Ailleurs, car Loncle a beaucoup fréquenté les « plateaux » de télé, il n’a pas manqué de souligner que le problème n’était pas d’être « pro ou anti-Gbagbo » mais d’affirmer des « principes ». O.K. ! Mais la question qui se pose est de savoir à partir de quel moment on applique ces principes. Je n’ai pas entendu Loncle s’exprimer sur les conditions dans lesquelles Laurent Gbagbo a accédé au pouvoir en 2000, ni sur son mode de production politique, encore moins sur ses connexions économiques mafieuses, les « escadrons de la mort », l’affaire du Probo Koala, l’assassinat de journalistes français, le recrutement de mercenaires, ses délires « évangéliques ». Plus récemment, je n’ai pas entendu Loncle s’exprimer sur le « je ne serai pas battu. J’y suis, j’y reste » ou, encore, « on gagne ou on gagne » du « camarade » Gbagbo ; pas des bruits de couloir : des paroles publiques prononcées avant le premier tour de la présidentielle. Alors d’accord pour les « principes », mais encore faut-il qu’ils ne soient pas à géométrie variable.
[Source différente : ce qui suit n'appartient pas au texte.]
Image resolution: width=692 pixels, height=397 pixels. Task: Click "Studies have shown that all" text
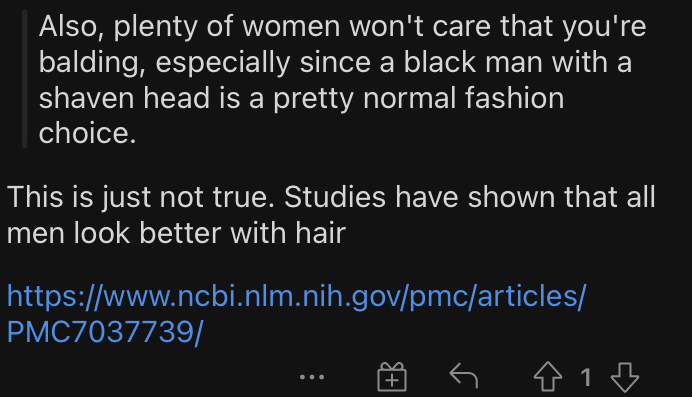point(470,197)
Il y a pas loin de dix ans, au lendemain d’importantes manifestations contre le pouvoir en Algérie, Loncle, alors président de la Commission de affaires étrangères de l’Assemblée nationale (Jacques Chirac était à l’Elysée et Lionel Jospin à Matignon et Paris n’aimait pas Alger), avait glorifié un « peuple algérien [qui] manifeste son ras-le-bol, se révolte contre un Etat jugé inefficace et corrompu qui n’offre aucune perspective ». Il ajoutait : « Il faut que l’Union européenne et la communauté internationale accompagnent les efforts en direction de l’Algérie pour qu’elle surmonte ses difficultés » tout en soulignant que Paris (où le PS était au pouvoir) devait agir avec « beaucoup de prudence et de savoir faire et ne pas donner de leçon ». Je n’ai sans doute pas perçu l’évolution qui fait que la « communauté internationale » était une bonne chose en 2001 et une mauvaise chose en 2011.

Loncle est un élu « normand ». Et un blog d’un collectif normand, le mercredi 29 décembre 2010, titrait « François Loncle ou la voix de la raison ! », affirmant que Gbagbo « n’est pas homme à se laisser rouler dans la farine », qu’il « est clair que les puissants de ce monde veulent s’emparer des formidables réserves de pétrole et de gaz du golfe de Guinée » et que « tout laisse à penser qu’Alassane Ouattara est l’homme de la finance internationale ». Cerise sur le gâteau, ces « commentateurs » ne manquaient pas de nous avertir : « Après les assassinats de Patrice Lumumba, Thomas Sankara et autres leaders Africains, méfions-nous des remake sanglants. Méfions-nous des génocides répétitifs avec notre complicité ! ».

Loncle, président du groupe d’amitié France-Burkina appréciera la référence à « l’assassinat de Sankara ». Mais il n’y a pas que les Normands pour surfer sur le communiqué de Loncle. La RTI (qui, elle, n’a pas les états d’âme de Loncle : elle est « pro-Gbagbo » et « anti-Ouattara ») a repris en boucle son communiqué. Loncle n’est pas un débutant, ni politiquement ni médiatiquement. C’est un journaliste de profession (issu du Centre de formation des journalistes à Paris) qui a travaillé à Paris-Normandie (1963) puis à l’ORTF (1964-1968) ; venu des rangs de la CFDT, il a été le cofondateur puis le secrétaire national du Mouvement des radicaux de gauche (MRG) de 1971 à 1980 avant de rejoindre le PS en 1980 et d’être élu député de l’Eure dès 1981. En 2001, il stigmatisait en Silvio Berlusconi, alors candidat au poste de président du conseil italien, un « carnassier vindicatif ». C’était bien vu. Dommage qu’il n’ait pas la même acuité visuelle, aujourd’hui, pour voir qui est véritablement Gbagbo.